Yes, I have gotten ideas for my own novels from books or even movies that I've read and seen before. We're all aware that certain storylines are done and redone and done again. Cinderella, for example, and all the others that were based off the story. A woman living with step-sisters, working as the maid of the house, transforms for a time to meet the prince and fall in love. Or even a storyline not so specific. Boy meets girl, boy and girl fall in love, boy and girl cannot be together, but alas, they find a way and there's a happily ever after.
There are times when I'll see a movie or read a book and think, "Hey, that was my idea!" Of course, someone else just got to it first. If you're in the same boat as me, there are ways to take a familiar idea and transform it into something different, because no matter how original we are, there are always going to be stories that sound like ours in some way or another and it's up to us to stand out.
There are three key elements that make up a story, giving you three categories in which to change certain details to make the story more your own and more unique.
Occupations - Giving your character a unique job that helps define their personality and who they are is a great way to get a new twist on a familiar story.
Characteristics/Personalities - Examine characteristics and personalities in a familiar story or the story you've already established. What characteristics or personality traits can you give your character to make them stand out?
Backstory and Current Surroundings - This is your opportunity to develop a unique past that shapes who your character is, and their current situation could have them living in an unusual place next to an unusual neighbor that adds more character to the story.
Secondary Characters - Intriguing characters make readers want to continue reading. Make a twist on familiar characters to freshen them up and add more substance.
This is where the "what if" question comes into play. If you have a similar storyline, stop it at each plot point and ask "what if". If you're going with the same scenario mentioned above and this is the moment when boy meets girl, ask questions that differ from that storyline. If boy and girl are supposed to fall in love, ask "what if" they severely dislike each other at first. Ask "what if" the thing keeping them apart is something the reader hasn't seen before.
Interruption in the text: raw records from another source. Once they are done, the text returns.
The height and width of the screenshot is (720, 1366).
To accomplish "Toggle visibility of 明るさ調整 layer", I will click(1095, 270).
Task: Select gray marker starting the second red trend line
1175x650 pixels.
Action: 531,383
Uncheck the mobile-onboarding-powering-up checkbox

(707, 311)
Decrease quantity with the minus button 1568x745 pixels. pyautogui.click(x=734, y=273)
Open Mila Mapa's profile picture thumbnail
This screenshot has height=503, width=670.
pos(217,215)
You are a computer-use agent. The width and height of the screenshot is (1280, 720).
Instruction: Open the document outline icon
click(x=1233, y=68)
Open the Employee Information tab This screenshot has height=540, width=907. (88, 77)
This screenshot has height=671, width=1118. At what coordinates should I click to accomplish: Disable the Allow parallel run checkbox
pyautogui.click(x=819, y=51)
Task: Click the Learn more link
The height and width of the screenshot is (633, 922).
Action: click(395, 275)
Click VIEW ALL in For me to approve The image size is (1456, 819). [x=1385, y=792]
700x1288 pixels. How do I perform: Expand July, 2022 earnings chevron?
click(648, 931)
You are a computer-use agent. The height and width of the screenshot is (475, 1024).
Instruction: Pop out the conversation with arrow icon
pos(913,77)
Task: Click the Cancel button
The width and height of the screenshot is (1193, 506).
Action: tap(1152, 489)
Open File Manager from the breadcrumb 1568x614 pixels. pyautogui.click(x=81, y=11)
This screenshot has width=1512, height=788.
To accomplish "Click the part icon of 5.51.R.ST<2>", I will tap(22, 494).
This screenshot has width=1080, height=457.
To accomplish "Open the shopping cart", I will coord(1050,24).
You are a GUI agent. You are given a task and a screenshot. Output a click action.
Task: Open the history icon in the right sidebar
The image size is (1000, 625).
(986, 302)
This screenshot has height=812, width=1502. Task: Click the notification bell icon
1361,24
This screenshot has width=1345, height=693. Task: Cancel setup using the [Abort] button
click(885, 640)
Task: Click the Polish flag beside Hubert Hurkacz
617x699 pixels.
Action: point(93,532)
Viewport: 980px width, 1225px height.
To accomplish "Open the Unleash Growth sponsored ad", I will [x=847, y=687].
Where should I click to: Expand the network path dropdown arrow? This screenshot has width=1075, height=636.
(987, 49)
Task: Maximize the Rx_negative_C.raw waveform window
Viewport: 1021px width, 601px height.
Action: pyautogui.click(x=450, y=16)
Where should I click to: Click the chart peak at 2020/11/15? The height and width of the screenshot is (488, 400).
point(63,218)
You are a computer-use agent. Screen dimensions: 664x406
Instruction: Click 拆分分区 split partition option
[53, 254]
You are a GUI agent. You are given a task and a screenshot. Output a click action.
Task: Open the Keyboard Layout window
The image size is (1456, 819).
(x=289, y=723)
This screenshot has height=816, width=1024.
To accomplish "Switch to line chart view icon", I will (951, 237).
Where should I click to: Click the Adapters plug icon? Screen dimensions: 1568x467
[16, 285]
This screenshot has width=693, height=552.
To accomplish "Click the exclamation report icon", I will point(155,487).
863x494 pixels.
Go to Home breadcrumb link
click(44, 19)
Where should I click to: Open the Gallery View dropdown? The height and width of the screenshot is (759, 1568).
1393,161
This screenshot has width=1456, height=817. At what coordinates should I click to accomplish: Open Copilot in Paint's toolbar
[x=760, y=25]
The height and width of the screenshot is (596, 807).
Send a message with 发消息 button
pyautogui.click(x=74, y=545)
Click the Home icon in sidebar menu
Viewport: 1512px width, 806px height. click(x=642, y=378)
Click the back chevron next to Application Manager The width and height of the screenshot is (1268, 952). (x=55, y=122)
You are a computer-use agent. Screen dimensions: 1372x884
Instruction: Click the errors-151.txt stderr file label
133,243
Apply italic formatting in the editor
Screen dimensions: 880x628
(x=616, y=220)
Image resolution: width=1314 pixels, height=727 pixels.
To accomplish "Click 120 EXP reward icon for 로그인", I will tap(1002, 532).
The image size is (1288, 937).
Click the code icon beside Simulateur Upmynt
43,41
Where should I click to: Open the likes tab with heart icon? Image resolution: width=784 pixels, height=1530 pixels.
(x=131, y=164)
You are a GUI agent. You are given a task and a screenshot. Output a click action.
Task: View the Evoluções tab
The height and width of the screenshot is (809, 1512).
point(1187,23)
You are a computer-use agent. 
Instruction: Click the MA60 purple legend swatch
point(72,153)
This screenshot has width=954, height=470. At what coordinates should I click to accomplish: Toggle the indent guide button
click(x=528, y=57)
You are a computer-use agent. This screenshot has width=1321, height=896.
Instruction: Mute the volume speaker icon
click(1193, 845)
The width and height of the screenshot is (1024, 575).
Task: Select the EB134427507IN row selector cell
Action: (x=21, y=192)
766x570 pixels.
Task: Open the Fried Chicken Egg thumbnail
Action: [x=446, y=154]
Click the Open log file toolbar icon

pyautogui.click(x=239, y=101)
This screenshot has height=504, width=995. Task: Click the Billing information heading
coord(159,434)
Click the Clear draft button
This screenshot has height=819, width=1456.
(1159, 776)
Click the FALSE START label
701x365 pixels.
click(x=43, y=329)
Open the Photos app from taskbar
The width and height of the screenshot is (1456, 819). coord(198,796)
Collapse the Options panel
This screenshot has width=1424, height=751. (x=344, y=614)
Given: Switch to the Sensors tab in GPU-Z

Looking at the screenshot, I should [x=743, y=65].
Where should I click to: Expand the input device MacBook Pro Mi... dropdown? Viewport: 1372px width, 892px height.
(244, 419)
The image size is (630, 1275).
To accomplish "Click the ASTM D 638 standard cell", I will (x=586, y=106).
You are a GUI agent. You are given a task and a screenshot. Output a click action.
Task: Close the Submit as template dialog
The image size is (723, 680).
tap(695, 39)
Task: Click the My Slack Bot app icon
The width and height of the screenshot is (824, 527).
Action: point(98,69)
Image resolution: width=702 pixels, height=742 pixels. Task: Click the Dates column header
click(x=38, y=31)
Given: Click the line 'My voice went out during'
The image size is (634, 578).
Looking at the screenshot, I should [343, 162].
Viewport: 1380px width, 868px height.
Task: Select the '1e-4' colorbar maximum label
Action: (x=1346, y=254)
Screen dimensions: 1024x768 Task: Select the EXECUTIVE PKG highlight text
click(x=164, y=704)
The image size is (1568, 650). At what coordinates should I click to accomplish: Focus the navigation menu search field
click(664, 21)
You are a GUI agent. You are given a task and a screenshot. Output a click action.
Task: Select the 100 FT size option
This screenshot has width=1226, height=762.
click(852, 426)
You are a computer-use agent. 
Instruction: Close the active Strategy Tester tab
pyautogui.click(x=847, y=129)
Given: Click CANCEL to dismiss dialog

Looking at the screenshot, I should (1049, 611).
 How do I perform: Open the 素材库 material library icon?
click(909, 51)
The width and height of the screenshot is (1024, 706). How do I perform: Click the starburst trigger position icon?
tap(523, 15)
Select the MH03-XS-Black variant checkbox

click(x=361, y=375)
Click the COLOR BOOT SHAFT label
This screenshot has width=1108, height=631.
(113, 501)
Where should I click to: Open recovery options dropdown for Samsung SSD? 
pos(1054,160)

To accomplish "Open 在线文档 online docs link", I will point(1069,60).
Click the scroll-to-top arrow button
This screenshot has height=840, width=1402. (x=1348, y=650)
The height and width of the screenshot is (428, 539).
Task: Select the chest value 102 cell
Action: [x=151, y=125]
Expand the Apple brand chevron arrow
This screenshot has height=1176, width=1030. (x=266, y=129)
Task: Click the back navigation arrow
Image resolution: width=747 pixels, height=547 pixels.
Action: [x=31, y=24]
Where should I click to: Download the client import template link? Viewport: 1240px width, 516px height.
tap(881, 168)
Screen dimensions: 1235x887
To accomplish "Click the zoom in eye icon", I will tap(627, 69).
Give your story new life by dropping it in a unique place. Changing or creating a setting is a fun way to give your story a new twist. Let your characters interact with that setting. Let that setting act as another character for the story and give it its own unique characteristics that will charm readers.
Give a familiar storyline a chance for a unique appearance by offering up these twists. Or even take a storyline you have that doesn't feel full enough and write out each plot point, each character, and the setting, and examine them. Find a twist to help make each category unique and then apply it to your story.
Have you ever had a story idea you've found is familiar or resembles another story you've heard or read? Do you continue with that story, and if so, what do you do to make it unique?